### Document extract ###

Volunteers gathered nearly 50,000 signatures for Initiative 120 within two-week cure period

Aaron Lambert

In a final push, supporters of the initiative seeking to prohibit abortions after 22 weeks in the state of Colorado have gathered enough signatures to qualify for the November ballot.

During a two-week cure period granted after falling short of required signatures to get Initiative 120 on the ballot, over 400 volunteers worked diligently and collected over 48,000 signatures by May 28, nearly three times the amount sought during the cure period. The Due Date Too Late campaign spearheaded the charge to gather signatures with support from Catholic Charities’ Respect Life Office and other pro-life communities across the state.

“I am overjoyed to hear that so many Coloradans have signed the petition to successfully place Initiative 120 on the November ballot,” said Archbishop Samuel J. Aquila, who expressed his support for the initiative early on. “Protecting children in the womb is an essential part of building a society that treats all life, no matter its age or ability, as sacred. God has given each person a dignity that comes from being made in his image and likeness, and the degree to which our laws reflect that will be the degree to which we experience true freedom and happiness.”

Initiative 120 would prohibit abortion in Colorado after 22 weeks, with an exception for the life of the mother. According to a recent Gallup poll, 74% of Americans believe that there should be limitations on late term abortion. Due Date Too Late submitted the bulk of the needed petition signatures in March but fell short 10,000 signatures after review by the Secretary of State. The cure period began on May 15, with Due Date Too Late needing to collect those 10,000 additional verified signatures of registered Colorado voters during the 15-day cure period to meet the 124,632 threshold and qualify for the November ballot.

### Material provided ###

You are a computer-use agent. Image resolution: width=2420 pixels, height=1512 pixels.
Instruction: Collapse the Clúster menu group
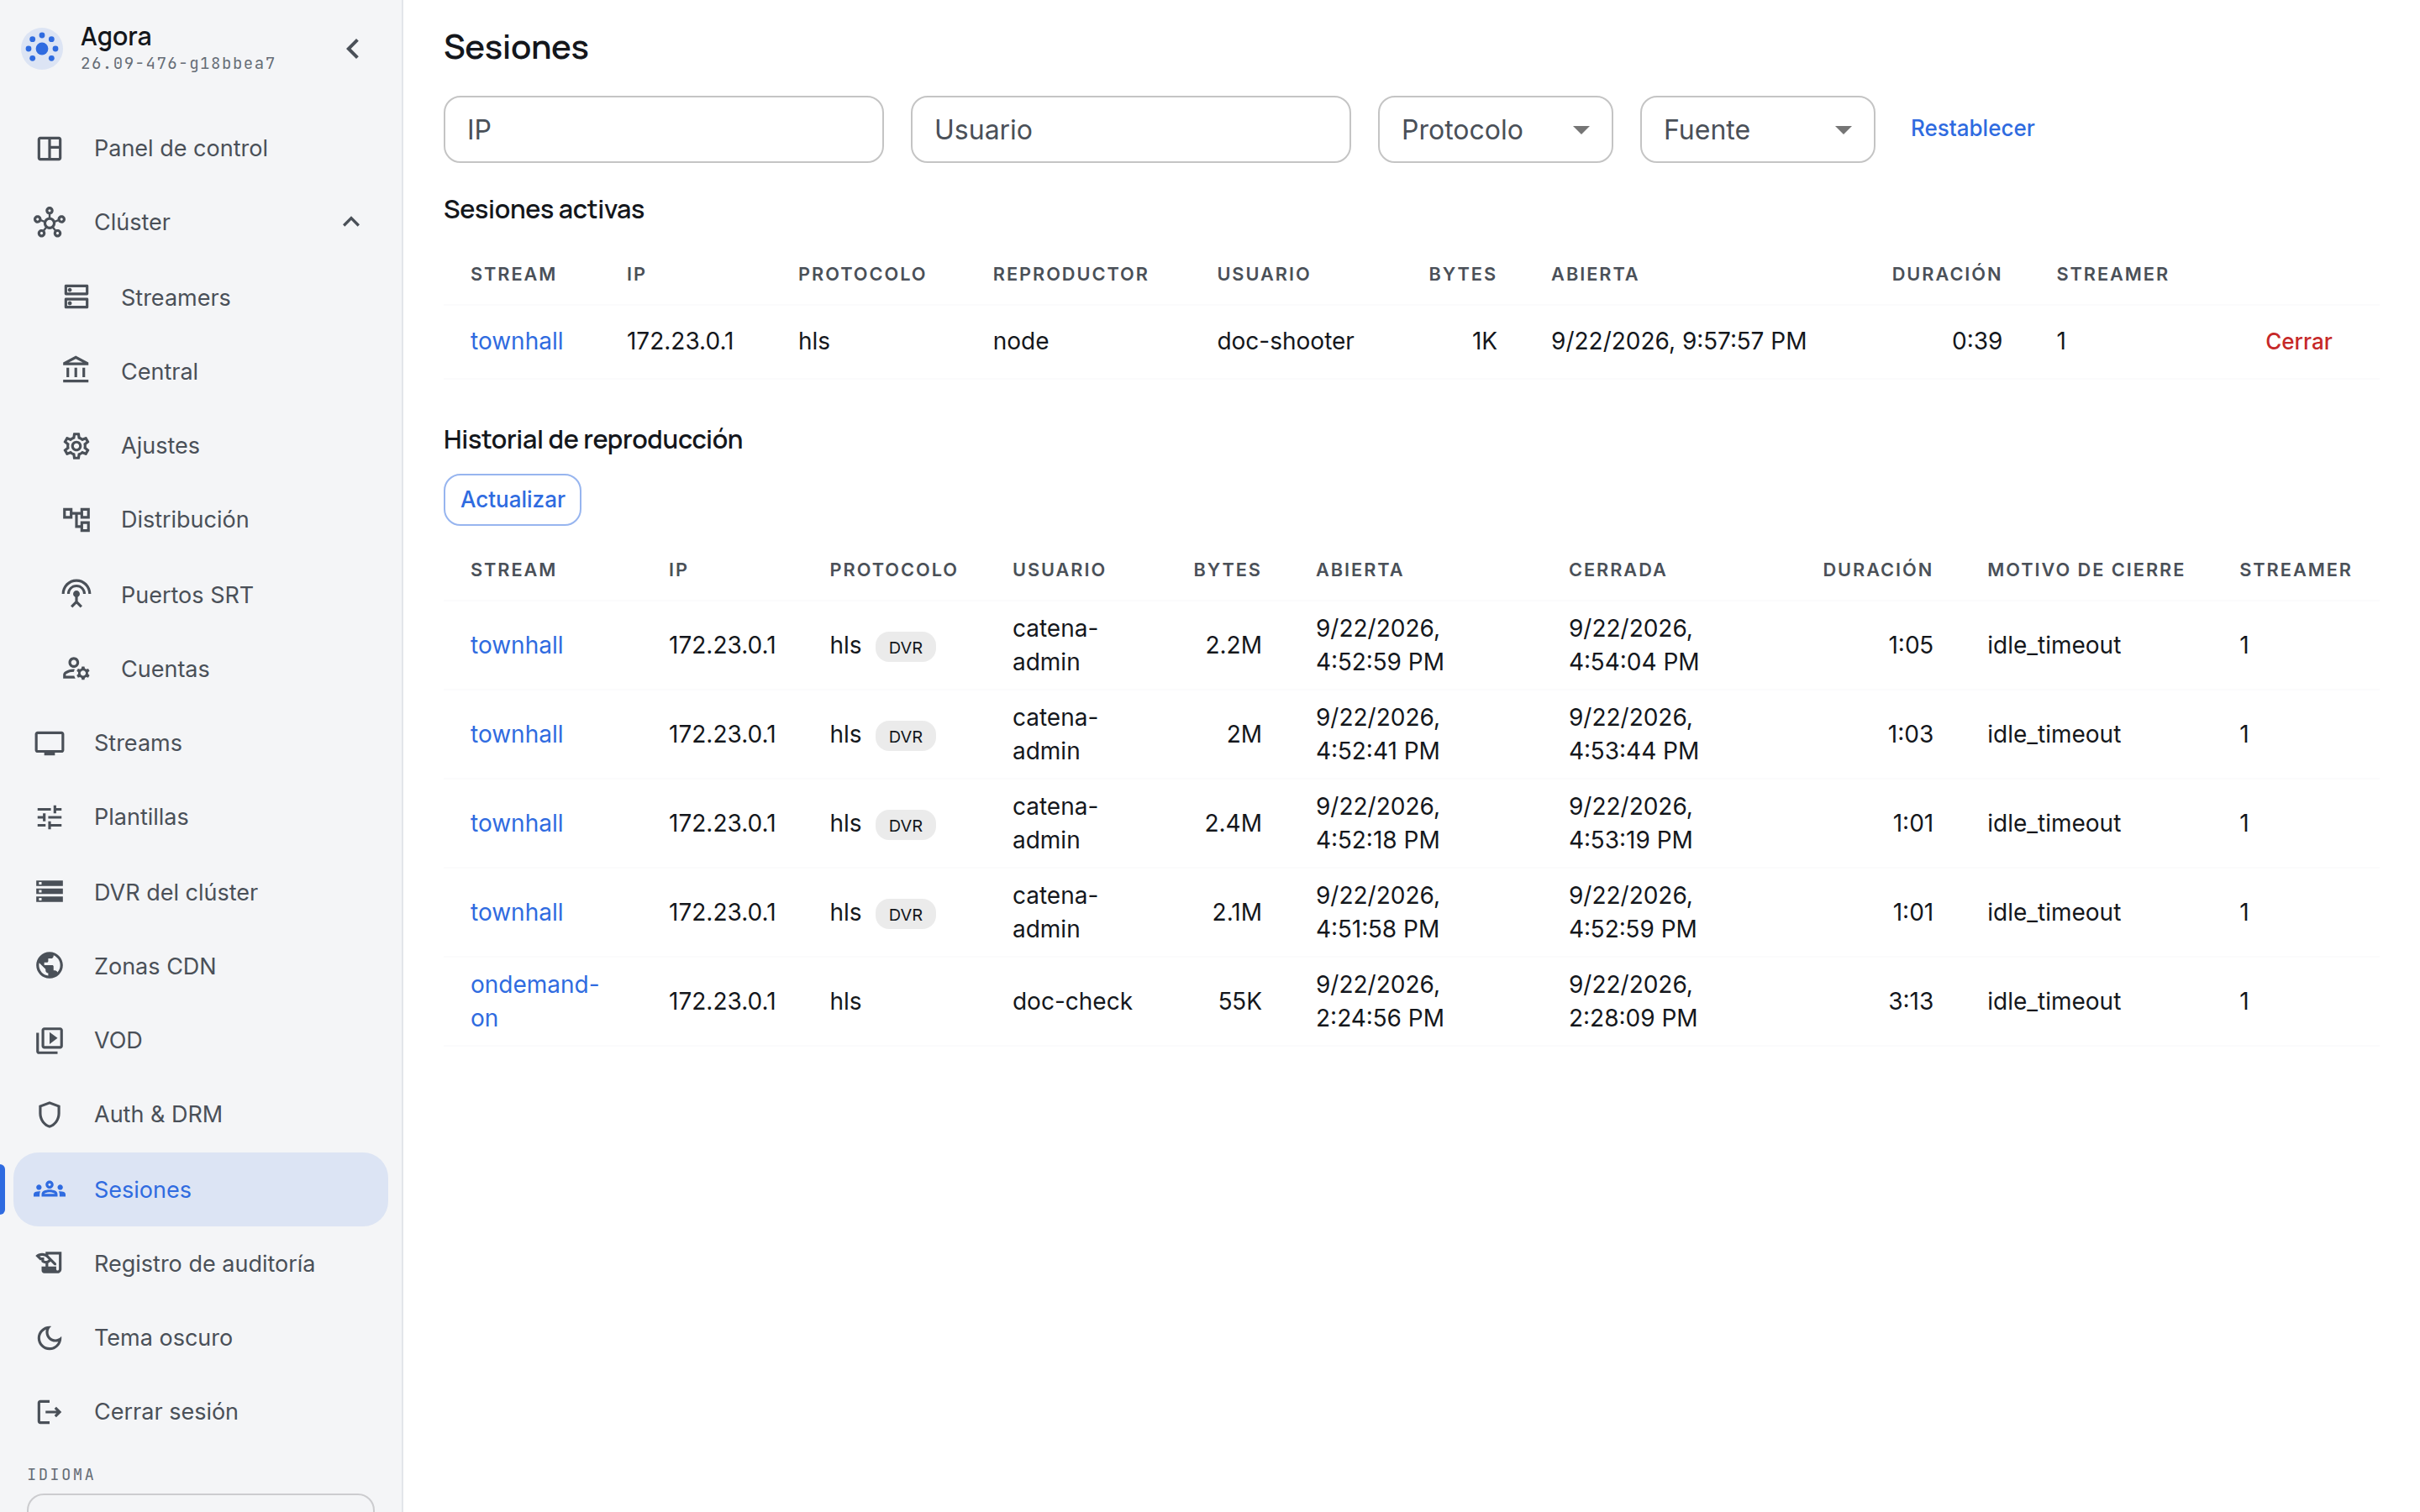pos(351,222)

###

What this exercise asks:
A – Translate this sentence from the report on Initiative 120 into Spanish: "Initiative 120 would prohibit abortion in Colorado after 22 weeks, with an exception for the life of the mother."
B – In the report on Initiative 120, how many volunteers worked to collect signatures during the cure period?
C – Summarize the report on Initiative 120 in two sentences.

Answers to the problems:
A – La Iniciativa 120 prohibiría el aborto en Colorado después de las 22 semanas, con una excepción para la vida de la madre.

B – Over 400 volunteers.

C – Supporters of Initiative 120, which would prohibit abortion in Colorado after 22 weeks with an exception for the life of the mother, have gathered enough signatures to qualify for the November ballot. After the Secretary of State's review left them 10,000 signatures short, over 400 volunteers led by the Due Date Too Late campaign collected over 48,000 signatures during a two-week cure period by May 28.